2020年3月29日日曜日
『論点・西洋史学』 ミネルヴァ書房
鬱陶しいニュースが続きます。世界史に残るパンデミックの展開を同時代人として経験するとは、想像もしていませんでした。
そうした空気を一掃するような、金澤周作監修『論点・西洋史学』が到来。高さ26cmで xi+321+6 pp. のソフト装ですが、ずっしり重い大冊。https://www.minervashobo.co.jp/book/b505245.html
ミネルヴァ書房の最初は「よくわかる教科書」といったオファーにたいして、むしろ金澤さんのほうから逆提案して「「論点」だけで構成された西洋史本」を実現させたということです。編者でなく監修者ということらしいですが、とにかくそのイニシアティヴ/リーダーシップが明白で、「はじめに」も「おわりに」も気持が入って、力強い。
「おわりに」に引用されているチェスタトンによれば、望遠鏡派は「大きな物を研究して小さな世界に住み」、顕微鏡派は「小さな物を研究して大きな世界に住む」。そこで金澤さんの名言によれば、西洋史学は、どちらでもなく、「ちょうどよい論争的な多義性を持っている」(p.303)。はたまた「本書は決して、歴史の解釈には正解も優劣もない、といったようなシニカルで相対主義的な態度を推奨するものではない‥‥。むしろ、‥‥歴史ならではの、複数性と矛盾しない「真実」ににじりよっていく姿勢を善きものとして大切にします。本書で登場する競技場(アリーナ)の参加者はほとんど全員、真摯に歴史の真実を追究する求道者です。」(iii)と言い切る。
そうした点からも、「はじめに」に続く「準備体操1 歴史学の基本」「準備体操2 史料と歴史家の偏見,言葉の力と歪み」を読んでも、学生よりまず誰より、この書を選ぶ教員たちを惹きつけるでしょう!
5人の編者たちとの会議が楽しかっただろうことは容易に想像できますが、123名もの担当執筆者とのヤリトリ・意思疎通はさぞや大変だったでしょう。
そこで本体の項目を個別的に見ると、じつは不満を覚える項目もないではありません(担当者の実力不足か、たまたま多忙すぎたか)。しかし、落ち着いて前後の項目をひっくり返し、相互参照しながら読むと、なにが問題なのかが浮き彫りにされてくる、という構造になっています。そうした点でも、積極的な学生たちには取り組み甲斐のある(active learning! の)教材と言えそうです。
たとえば、歴史記述起源論から中世史・近世史における国家論、そして19世紀の諸国民史から「帝国論」まですべて通読したうえで、「凸凹先生の項目は、少しくすんでいませんか」「△○先生って、短くてもシャープに表現できるすごい方ですね」とか議論するような学生が(院生が?)現れたら、すばらしい。
カバーデザインも、論点のある絵(1529年の表象)で、これだけでも1時限たっぷり討論できますね。
執筆者の半分くらい(?)はよく知っている方、半分くらいは知らない方々ですが、読んでいてぼくも元気になります。
ありがとうございました。
2018年8月28日火曜日
ことばの歴史性
話はあちこち逸れましたが、16・17世紀にもどって、もし大航海時代の冒険商人たちが(日本列島でなく)現代のアメリカ合衆国に遭遇したなら、軍の最高司令官=大統領のことは emperorと呼び、合衆国の国のかたちについては邦 state を50個も束ねる empire だと形容したでしょう。だからといって、今日の政治学者も歴史学者も、大統領は「皇帝」だ、合衆国は「帝国」だと呼ぶわけにはゆきません(そう言いたくなる折々はあっても!)。
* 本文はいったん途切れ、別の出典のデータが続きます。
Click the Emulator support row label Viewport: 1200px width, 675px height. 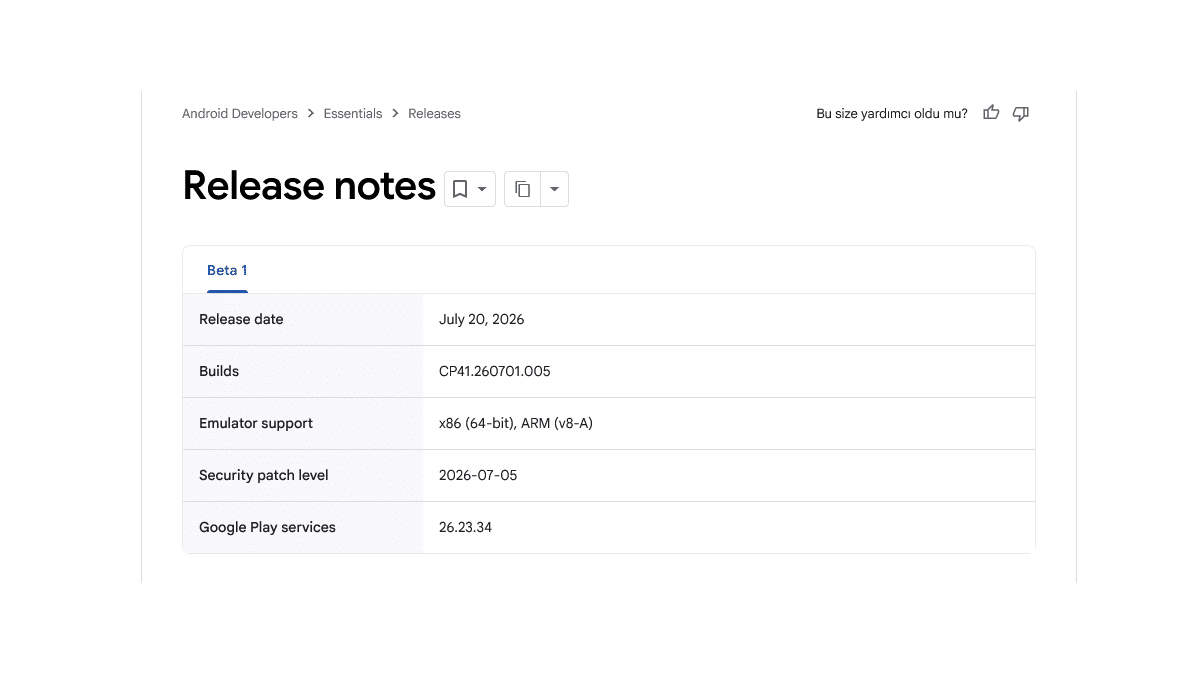pos(256,424)
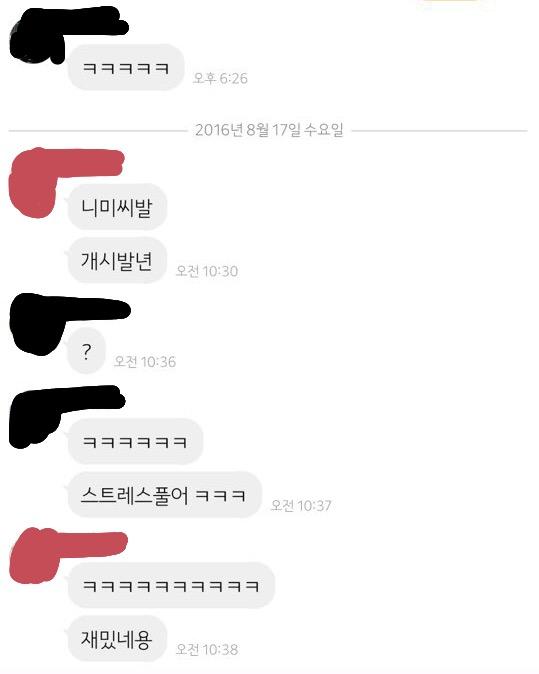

むしろ現代のアメリカ合衆国は連邦制の imperium「主権国家」で、大統領は imposterならぬ imperator「国家元首」で、議会や司法の掣肘をうける存在でしょう。上記の平川『戦国日本と大航海時代』の引用部分について確認するなら、大航海時代のポルトガル人やイエズス会士は、日本列島を統一途上の imperium「主権国家」、秀吉や家康を(フェリーペ2世やジェイムズ1世のような)imperator「強大な君主」「主権者」と認めた、というのに他なりません。
16世紀末と19世紀末は異なる時代です。300年の歴史をはさんで、近世・近代のヨーロッパの政治用語は 1648年のウェストファリア体制、1815年のウィーン体制の〈諸国家システム〉を前提にしたものに転じ、用法が異なります。同時に単語としての継続性も残る。歴史研究者なら、言葉の継承と、その意味の転変とのデリケートなバランスを捉えないとなりませんね。
ユーラシア史の大きな展開。これを十分に把握するためには、アジアだけでなくヨーロッパ史の新しい展開も看過できない、ということです。西洋史も、2・30年前に高校世界史で習ったのとは違うのですよ!